Die Geheimnisse der Flechte

Flechte Foto: Silke Böttcher
Flechte Foto: Silke Böttcher

In der Natur muss man manchmal sehr genau hinsehen, um Dinge wahrzunehmen. Winzige Pilze, kaum so groß wie der Nagel am kleinen Finger. Moose, die aussehen wie kleine Bäume. Und Flechten, deren Form an winzige Trompeten oder wilde Bärte erinnert. Diese Geschöpfe leben so sehr im Verborgenen, dass man Gewächse wie sie als „Kryptogame“ (Geheim-Blüher) bezeichnet. Direkt übersetzt sind es „Pflanzen, die im Verborgenen heiraten“  („kryptos“ = verborgen, „gamos“ = Hochzeit). Grund genug, mal ein paar Geheimnisse dieser Wesen, die es auch in der Berliner Natur gibt, zu lüften.

Die Flechte: Lebensgemeinschaft zwischen Pilz und Algen

Zum Beispiel dieses: Was ist eine Flechte überhaupt?

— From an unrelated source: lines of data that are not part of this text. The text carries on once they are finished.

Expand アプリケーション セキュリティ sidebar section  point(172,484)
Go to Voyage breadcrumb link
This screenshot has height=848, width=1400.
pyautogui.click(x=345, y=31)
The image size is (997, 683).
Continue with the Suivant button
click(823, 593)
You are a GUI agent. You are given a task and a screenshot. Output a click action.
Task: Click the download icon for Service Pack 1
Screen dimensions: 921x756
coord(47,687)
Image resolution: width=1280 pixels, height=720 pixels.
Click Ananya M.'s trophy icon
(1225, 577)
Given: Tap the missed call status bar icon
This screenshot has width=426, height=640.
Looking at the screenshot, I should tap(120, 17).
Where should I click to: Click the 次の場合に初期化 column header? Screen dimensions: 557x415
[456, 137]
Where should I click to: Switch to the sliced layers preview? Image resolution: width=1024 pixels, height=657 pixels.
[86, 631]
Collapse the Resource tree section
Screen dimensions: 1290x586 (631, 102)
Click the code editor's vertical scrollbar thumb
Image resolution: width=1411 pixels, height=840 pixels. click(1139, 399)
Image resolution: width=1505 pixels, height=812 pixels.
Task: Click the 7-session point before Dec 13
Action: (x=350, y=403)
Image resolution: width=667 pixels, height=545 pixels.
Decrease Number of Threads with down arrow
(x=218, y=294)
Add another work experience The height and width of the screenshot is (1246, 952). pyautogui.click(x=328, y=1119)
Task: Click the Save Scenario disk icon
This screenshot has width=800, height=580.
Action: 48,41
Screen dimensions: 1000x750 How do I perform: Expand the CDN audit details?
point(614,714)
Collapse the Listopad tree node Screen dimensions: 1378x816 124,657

Ein eigenständiger Organismus wie zum Beispiel eine Pflanze ist es nicht, sondern sie ist eine Lebensgemeinschaft zwischen einem Pilz und einer Alge. Beide profitieren sehr voneinander. Der Pilz nämlich kann selbst  keine organischen Substanzen wie Zucker oder Stärke bilden – das übernimmt die Alge für ihn. Sein Beitrag wiederum ist es, die Alge an Bäumen und anderen „Unterlagen“ zu befestigen. Er ist sozusagen der Körper der Flechte.

Überlebenskünstler in vielen Farben und Formen

25.000 Flechtenarten gibt es auf der Welt, in Mitteleuropa sind es 2000. Einige sind weiß, andere gelb, weitere zartgrün. Ihre Form ist ähnlich unterschiedlich. Blattflechten erinnern an Blätter, Strauchflechten an kleine Sträucher und Krustenflechten sehen manchmal ein bisschen wie Schorf auf Bäumen aus. Wer im Wald unterwegs ist, entdeckt die Gewächse überall, an Bäumen, auf dem Boden und sogar auf Steinen. Selbst in kargem Geröll kann die Flechte überleben, und das bei so ziemlich allen Temperaturbedingungen.

Die Flechte kann uralt werden

Nur eines braucht die Flechte unbedingt: Feuchtigkeit. Denn sie kann kein Wasser speichern. Wenn es feucht ist, nimmt sie über ihre Oberfläche wie ein Schwamm Flüssigkeit auf, aber bei Trockenheit verliert sie es schnell. Aber sie braucht die trockene Phase, um  extreme Temperaturen aushalten zu können. Es gibt Flechtenarten, die Jahrzehnte ohne Wasser überleben können und dann beim ersten Regen „auferstehen“. Kein Wunder, dass Flechten sehr alt werden können. Und mit „alt“ meine ich sehr alt: Mehrere hundert Jahre sind normal.

Nahrungsmittel für viele Tiere

Das gilt allerdings nur für die Flechten, die nicht von Tieren gefressen werden. In Gegenden mit wenig Vegetation, zum Beispiel im Norden Skandinaviens, sind sie die wichtigste Nahrung für Elche und Rentiere, und auch Insekten leben von ihnen.

Die Flechte in der Wissenschaft

Wissenschaftler schließlich betrachten Flechten auch noch von einer ganz anderen Seite – als Bioindikatoren. Die Geschöpfe reagieren nämlich sehr sensibel auf Luftverschmutzung. Und zwar noch vor den Bäumen. Experten können am Bestand oder Verschwinden bestimmter Flechtenarten erkennen, wie gut (oder schlecht) die Luft in einem Gebiet ist.